> [REQUESTS]
(a) Update the passage on women in The Lord of the Rings films, starting at "The one moment" and ending at "Eowyn an opening.", with "Witch King" replaced by "Nazgul lord".
(b) Using the passage on women in The Lord of the Rings films, decide whether each statement agrees with it, answering yes or no and quoting the words that settle it: (i) Arwen calls up a river to help her; (ii) Eowyn defeats the Witch King without anyone's help; (iii) Merry wounds the Witch King with an enchanted blade.
(c) Proceed with the passage on women in The Lord of the Rings films, picking up after its final sentence.
* START SOURCE PASSAGE *
In The Fellowship of the Ring, Arwen saves Frodo's life, protecting him from the Nazgul and delivering him to a healer. In so doing, she proves herself an able horsewoman, a person of no little courage, and a capable sorceress, summoning a river to her aid. These scenes of daring rescue also mitigate the more patriarchal aspects of Arwen's character, though unfortunately these traits, particularly the horsemanship and magic, seem tied directly to her status as an elf, rather than her individual talents, and pale when compared with the feats of Legolas (Orlando Bloom).

Eowyn, of all the characters, is the closest to a feminist heroine that The Lord of the Rings offers. Her status as a swordswoman is the most obvious trait that differentiates her, but it must be said that physical prowess and fighting ability do not a feminist make. Aragorn consistently belittles her, insisting she stay out of the fighting she longs to join and treating her as a mere apprentice in swordsmanship, though she is more than capable, while her uncle and brother speak frequently about safeguarding her and chide her when she protests. All the men around her treat her like a child and when she does ride into battle in The Return of the King she keeps Merry (Dominic Monaghan) always at her side. In The Two Towers, she is subjected to the vile attentions of the traitor Grima and her defiance and disgust are only faintly expressed. It's clear that she is vulnerable at court as a woman, but it's really rather disappointing that a woman prepared to ride into battle proves unequal to firmly rejecting a lecher.

The one moment in the films that should prick the feminist ear is in The Return of the King. King Theoden (Bernard Hill) lies mortally wounded and the Witch King of Angmar, leader of the Nazgul, prepares to finish him off. Eowyn, seeing her beloved uncle in mortal peril, steps between them and fights the Witch King. He nearly kills her, laughing at her defiance because he can be killed by no man. At this point, Eowyn reveals herself to be a woman and she stabs the Witch King, destroying him and proving the prophecy true - no man has killed him. This victory is, however, very much mitigated by the fact that Eowyn does not act alone. The Witch King is weakened first by Merry, a hobbit (thus the prophecy holds true), who stabs him with an enchanted blade and gives Eowyn an opening.
* END SOURCE PASSAGE *
* START PROVIDED MATERIAL *
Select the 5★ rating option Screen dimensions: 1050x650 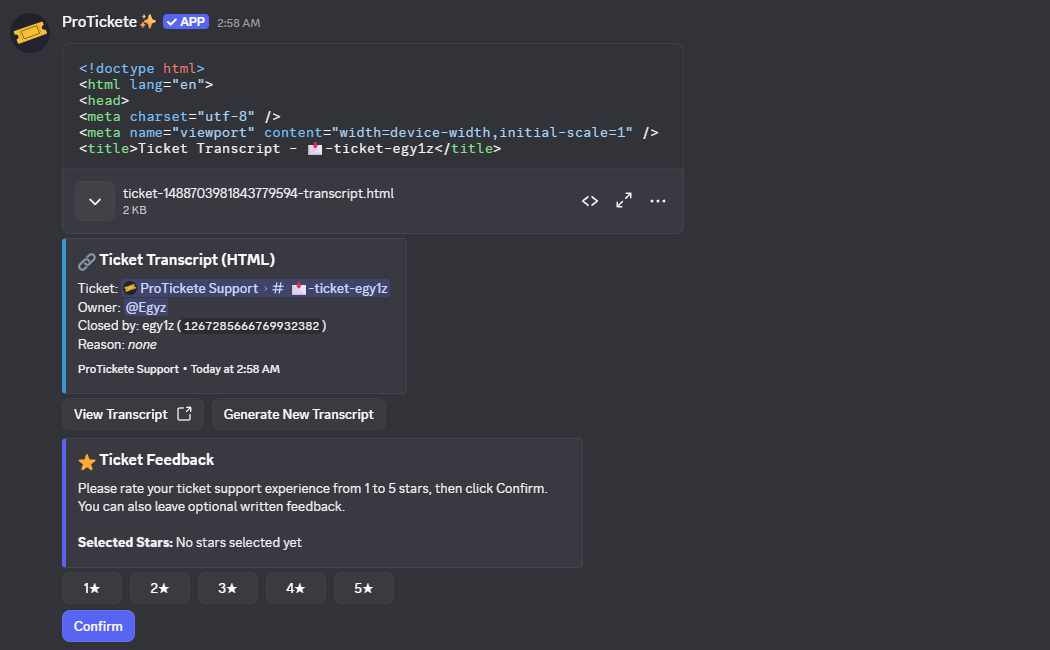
* END PROVIDED MATERIAL *
> [RESULTS OF THE EXERCISE]
(a)
The one moment in the films that should prick the feminist ear is in The Return of the King. King Theoden (Bernard Hill) lies mortally wounded and the Nazgul lord of Angmar, leader of the Nazgul, prepares to finish him off. Eowyn, seeing her beloved uncle in mortal peril, steps between them and fights the Nazgul lord. He nearly kills her, laughing at her defiance because he can be killed by no man. At this point, Eowyn reveals herself to be a woman and she stabs the Nazgul lord, destroying him and proving the prophecy true - no man has killed him. This victory is, however, very much mitigated by the fact that Eowyn does not act alone. The Nazgul lord is weakened first by Merry, a hobbit (thus the prophecy holds true), who stabs him with an enchanted blade and gives Eowyn an opening.

(b)
(i) Yes: "a capable sorceress, summoning a river to her aid."
(ii) No: "Eowyn does not act alone."
(iii) Yes: "who stabs him with an enchanted blade and gives Eowyn an opening."

(c)
The prophecy about the Witch King is dependent on a fundamental weakness of patriarchal ideas. The Witch King assumes himself invulnerable because it is inconceivable to him that any creature but a man could be a mighty enough warrior to challenge him. Hobbits are described as retiring, adventure-shy, and too small and weak to be fighters; the same view is held of women. In the end however, the hobbits earn the adulation and gratitude of an entire world, having proved themselves creatures of courage through their adventures. Eowyn is destined to be the bride of Faramir (David Wenham). Oh, yay.

While I was watching The Two Towers, I turned to my sister and pointed out that the Rohirrim could double their armed forces if they armed the women as well as the men. And then maybe they could not arm all those little kids that definitely did not survive the battle of Helm's Deep.The decidedly patriarchal attitudes of the Middle-earth world thus make the road to victory quite a bit harder. Luckily, Sauron seems intent on a world run by orcs and thus free of women, so he doesn't realize the potential of doubling armies by training both genders, but unluckily, the men of Rohan and Gondor are equally clueless and thus take greater risks than needed by fighting with vastly out-numbered forces. They are constantly frustrated by the small size of their armies, in every single battle fought; I say, arm the women.

The most unfortunate aspect of the treatment of female characters in The Lord of the Rings is that there are no female characters that are not, by the end, romantically attached. Galadriel is married and shares the rule of her realm with her husband. Arwen, as expected, becomes Aragorn's queen. And Eowyn, having first pined for Aragorn, falls in love with Faramir. Male characters are not treated in the same way. Frodo, Gandalf, Gimli, Legolas, Merry, Pippin, Bilbo - none of them are romantically attached. The women's destinies are wrapped up in the men; the men's destinies are their own.

As a feminist, I'm quite used to seeing films that fail to reflect my own values as far as gender is concerned, but I find the exercise of a feminist analysis both instructive and, in a way, cathartic. I love The Lord of the Rings films; The Lord of the Rings films reflect values in opposition to my own. Through this process of analysis, it is possible to complicate the patriarchal values of these films, without losing an appreciation for them and without compromising my own politics.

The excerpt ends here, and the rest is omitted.